While contemporary cancer treatment strategies have significantly prolonged the lives of patients, therapeutic resistance remains a predominant cause of disease progression and cancer-related deaths. Cancer therapy often induces gene regulatory responses that promote cell survival in the face of this therapy. Herein, we sought to develop a stochastic model of the response to repeat therapeutic challenge. This model integrates reinforcement learning to account for environmental history-dependent cellular transitions and growth dynamics. When applied to prostate cancer, this memory-driven adaptive model successfully captures the experimentally-observed dynamics of drug-sensitive and drug-resistant LNCaP cells under varying dosing schedules of androgen receptor blockade with enzalutamide (enza), significantly outperforming traditional transition models that lack history dependence. This performance is especially evident in the ability of our approach to robustly predict stochastic fluctuations in cancer cell population sizes across the entire disease trajectory, including subtle, later-emerging responses following initial therapy. The model was further evaluated by predicting the control of resistant cells in an enza environment by modeling inhibition of the p38/MAPK pro-survival stress axis, which was then validated experimentally. Lastly, we developed and applied a patient-calibrated model using prostate-specific antigen (PSA) data from clinical patient cohorts undergoing intermittent androgen deprivation therapy.
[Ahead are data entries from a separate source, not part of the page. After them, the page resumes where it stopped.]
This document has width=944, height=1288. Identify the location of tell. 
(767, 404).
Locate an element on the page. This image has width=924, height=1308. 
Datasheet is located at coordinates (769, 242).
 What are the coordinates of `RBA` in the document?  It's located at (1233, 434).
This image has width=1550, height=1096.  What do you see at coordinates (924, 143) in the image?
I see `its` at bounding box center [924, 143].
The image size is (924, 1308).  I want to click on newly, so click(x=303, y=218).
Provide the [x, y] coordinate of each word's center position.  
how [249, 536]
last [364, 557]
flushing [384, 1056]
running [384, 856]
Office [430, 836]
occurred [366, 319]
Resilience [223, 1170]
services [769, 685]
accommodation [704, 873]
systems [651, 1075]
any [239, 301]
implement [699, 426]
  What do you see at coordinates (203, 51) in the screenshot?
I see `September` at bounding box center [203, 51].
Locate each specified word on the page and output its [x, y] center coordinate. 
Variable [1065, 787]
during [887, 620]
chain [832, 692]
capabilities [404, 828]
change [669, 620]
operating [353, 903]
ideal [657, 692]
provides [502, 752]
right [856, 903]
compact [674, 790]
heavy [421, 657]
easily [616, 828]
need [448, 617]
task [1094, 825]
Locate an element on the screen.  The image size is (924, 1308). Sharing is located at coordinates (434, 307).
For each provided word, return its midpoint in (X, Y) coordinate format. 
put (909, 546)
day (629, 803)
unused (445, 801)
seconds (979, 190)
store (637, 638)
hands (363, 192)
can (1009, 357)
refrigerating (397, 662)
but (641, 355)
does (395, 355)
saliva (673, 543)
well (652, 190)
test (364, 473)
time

Our model accurately predicts the PSA dynamics under repeated treatment cycles and effectively distinguishing between patients who respond and those who do not respond to treatment, thereby providing quantitative insight into prostate cancer progression. We anticipate that such adaptive modeling frameworks will be broadly useful for predicting cancer treatment outcomes and developing optimized adaptive therapeutic strategies tailored to patient-specific disease dynamics in additional cancer contexts.

Preprint server: bioRxiv
The authors list and abstract were imported from bioRxiv on 05 Nov 2025.